Collect each line of the records containing the string "agent".

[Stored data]

==============================

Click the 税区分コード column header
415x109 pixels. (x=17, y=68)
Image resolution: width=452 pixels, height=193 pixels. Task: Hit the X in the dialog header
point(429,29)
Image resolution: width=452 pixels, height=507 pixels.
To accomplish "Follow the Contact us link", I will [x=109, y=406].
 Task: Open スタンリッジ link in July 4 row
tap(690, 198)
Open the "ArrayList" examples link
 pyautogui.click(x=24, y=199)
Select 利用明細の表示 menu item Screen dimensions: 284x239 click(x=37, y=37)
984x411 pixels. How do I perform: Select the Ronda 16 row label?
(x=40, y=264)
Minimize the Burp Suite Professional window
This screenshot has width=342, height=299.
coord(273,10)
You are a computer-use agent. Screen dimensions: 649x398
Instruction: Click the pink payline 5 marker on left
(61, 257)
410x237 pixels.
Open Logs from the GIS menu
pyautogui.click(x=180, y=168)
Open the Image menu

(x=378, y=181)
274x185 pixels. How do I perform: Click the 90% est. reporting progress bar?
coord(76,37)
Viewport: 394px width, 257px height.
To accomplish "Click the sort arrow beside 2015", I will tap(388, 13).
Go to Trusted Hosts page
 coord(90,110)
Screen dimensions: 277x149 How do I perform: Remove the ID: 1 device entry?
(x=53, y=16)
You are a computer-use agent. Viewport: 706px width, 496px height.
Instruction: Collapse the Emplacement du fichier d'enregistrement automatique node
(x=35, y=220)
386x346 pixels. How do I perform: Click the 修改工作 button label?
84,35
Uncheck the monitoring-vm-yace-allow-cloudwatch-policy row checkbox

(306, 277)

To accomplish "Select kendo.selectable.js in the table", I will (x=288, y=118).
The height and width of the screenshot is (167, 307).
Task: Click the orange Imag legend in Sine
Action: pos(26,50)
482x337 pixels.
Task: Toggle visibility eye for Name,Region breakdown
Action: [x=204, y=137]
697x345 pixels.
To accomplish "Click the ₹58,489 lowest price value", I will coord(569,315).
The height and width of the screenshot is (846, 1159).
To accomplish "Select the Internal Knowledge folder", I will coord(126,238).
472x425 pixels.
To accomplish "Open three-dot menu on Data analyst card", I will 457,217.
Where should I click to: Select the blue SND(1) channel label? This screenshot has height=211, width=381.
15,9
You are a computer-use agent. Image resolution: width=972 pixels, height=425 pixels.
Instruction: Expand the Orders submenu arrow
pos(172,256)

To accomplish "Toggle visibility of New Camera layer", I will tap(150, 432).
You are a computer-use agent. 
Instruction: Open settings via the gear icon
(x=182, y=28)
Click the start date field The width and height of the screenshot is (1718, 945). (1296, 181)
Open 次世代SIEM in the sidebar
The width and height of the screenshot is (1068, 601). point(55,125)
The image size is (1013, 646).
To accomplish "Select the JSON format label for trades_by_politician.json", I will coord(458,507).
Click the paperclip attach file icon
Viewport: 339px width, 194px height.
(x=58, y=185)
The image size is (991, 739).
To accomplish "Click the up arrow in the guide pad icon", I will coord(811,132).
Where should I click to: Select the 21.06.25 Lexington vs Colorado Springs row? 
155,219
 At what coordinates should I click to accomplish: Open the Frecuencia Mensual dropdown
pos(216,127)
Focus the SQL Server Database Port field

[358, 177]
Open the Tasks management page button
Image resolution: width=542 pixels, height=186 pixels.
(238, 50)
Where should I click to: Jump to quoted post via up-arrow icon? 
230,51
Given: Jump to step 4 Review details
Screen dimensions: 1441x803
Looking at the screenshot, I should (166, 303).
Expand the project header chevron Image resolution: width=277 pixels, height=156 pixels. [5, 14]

==============================

# Written response:
You are a computer-use agent. Screen dimensions: 649x398
You are a computer-use agent. Viewport: 706px width, 496px height.
You are a computer-use agent. Image resolution: width=972 pixels, height=425 pixels.
You are a computer-use agent. 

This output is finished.